Cesar and Rosalie at the Exeter Street Theatre

By Kevin J. Obrien

THIS IS the first film I've ever known that provides its viewers with a money-back guarantee, borrowing a page from those late night television spielmeisters who peddle veg-a-matics. Borrowed, too, is a professional slickness and elan by which Cesar and Rosalie comes closer than it should to selling itself to the audience.

The non-plot proves a convenient vehicle for an assault on the impressionable eye and idle imagination. Cesar (Yves Montand) is a self-made tycoon, a blustery tough guy with a big heart full of histrionic whimsy, whose larger than life personality subsumes John Wayne and Buster Keaton under a single brow. Romy Schneider, rescued from the anonymity of a screen beauty turned tiresome, plays Cesar's lover Rosalie. She spends a good deal of her time casting long, soft, knowing looks at everyone, liberally displaying her carefully assembled sumptuousness.

The catalyst of the action, however, is David (Sami Frei), an artist who returns to Paris to pick up with Rosalie where he left off several years ago. David is a reserved and preoccupied figure, languidly handsome, and given to the terse, apocalyptic remarks with which soap opera segments end in mystery. The one-upmanship of the two suitors in their fight for Rosalie is the organizing theme of the early scenes. The camera reveals Cesar and David through her eyes, as she makes mental comparisons, and the tension is akin to that which accompanies long-winded introductions at championship fights. In this corner, the brusque and straightforward color of Upward Mobility. In the other, the precious and enigmatic allure of Aesthetic Sensibility.

The fight, however, never comes off. In fact, long before Rosalie leaves both of them, Cesar and David have become best friends. This is one of the consequences of living, as all the characters do, in an airbrushed world, in which everyone and everything is stylized and charming. No stray marks, no smudges, no coloring outside the lines in this crayon book. Every man seems to keep a beautiful mistress of firm breasts and docile character. David's down and out artist friends have that fashionably seedy look which has replaced plaids on the Fly Club veranda. One can hardly blame characters for their easy attraction to each other in a universe of this sort.

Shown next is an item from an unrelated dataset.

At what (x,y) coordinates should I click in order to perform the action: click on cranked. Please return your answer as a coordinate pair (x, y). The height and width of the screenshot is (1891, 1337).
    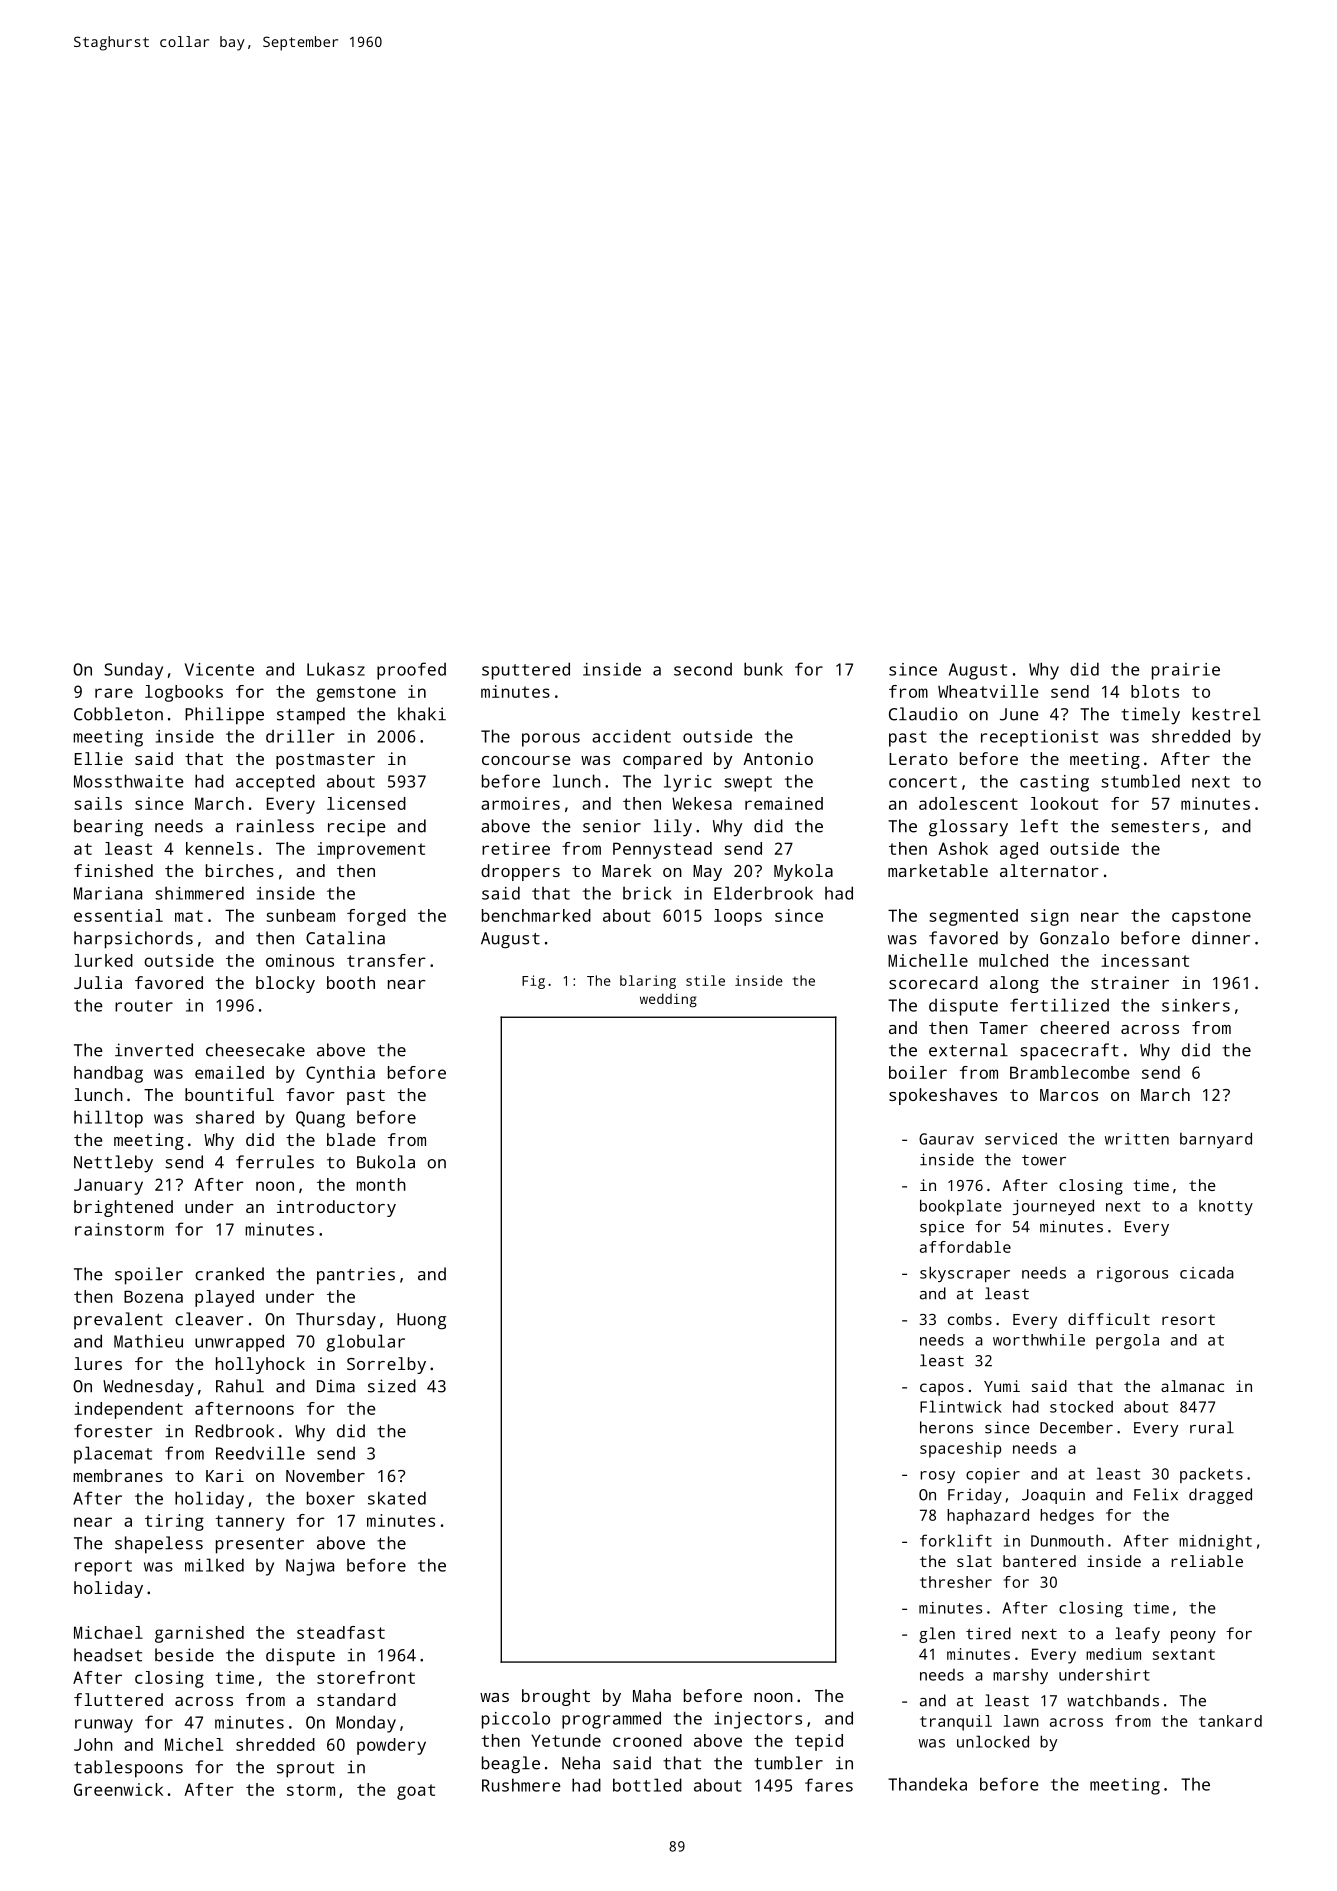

APPETITES are large and effortlessly satisfied here; personalities are protected from tension and splintering. It's as easy as "Let's live together." For that reason the personalities in Cesar and Rosalie interact no more profoundly than billiard balls. The dramatic moments simply lack credibility. Cesar, for example, is subject to violent fits of temper occasioned by Rosalie's desertion--but the tone of the movie informs us that these are nothing but outbursts of sound and fury, moving toward no tragic destination, only emphasizing Cesar's buffoonish character. Since such incidents neither shift the equilibrium of forces nor portend such a shift, they soon appear unnecessary, and melodramatic in comparison with the whole. The film is so slick that every attempt at seriousness slides right off.

Montand's performance, though outstanding in its breadth of characterization, further attenuates the substance of the film, for Cesar quickly develops into a doubly self-conscious showman, playing to the camera as well as the cast, with rolls of the eye and slapstick grimaces coming to dominate his personality. And the chemistry between these characters is such that when one shows off the others follow suit. Montand ultimately becomes hemmed in by his own loveable ostentation; his suicide attempt, conducted in all, seriousness, brought forth chuckles from an audience doggedly looking for a punchline.

THIS FILM bases its claim to our attention on pure and unabashed charisma. It works its magic so long as we are willing to suspend disbelief. But charisma, on the screen and off, must eventually perform in order to justify its hold; otherwise, it is a sham and an affront. Cesar and Rosalie doesn't perform; it really doesn't even attempt to.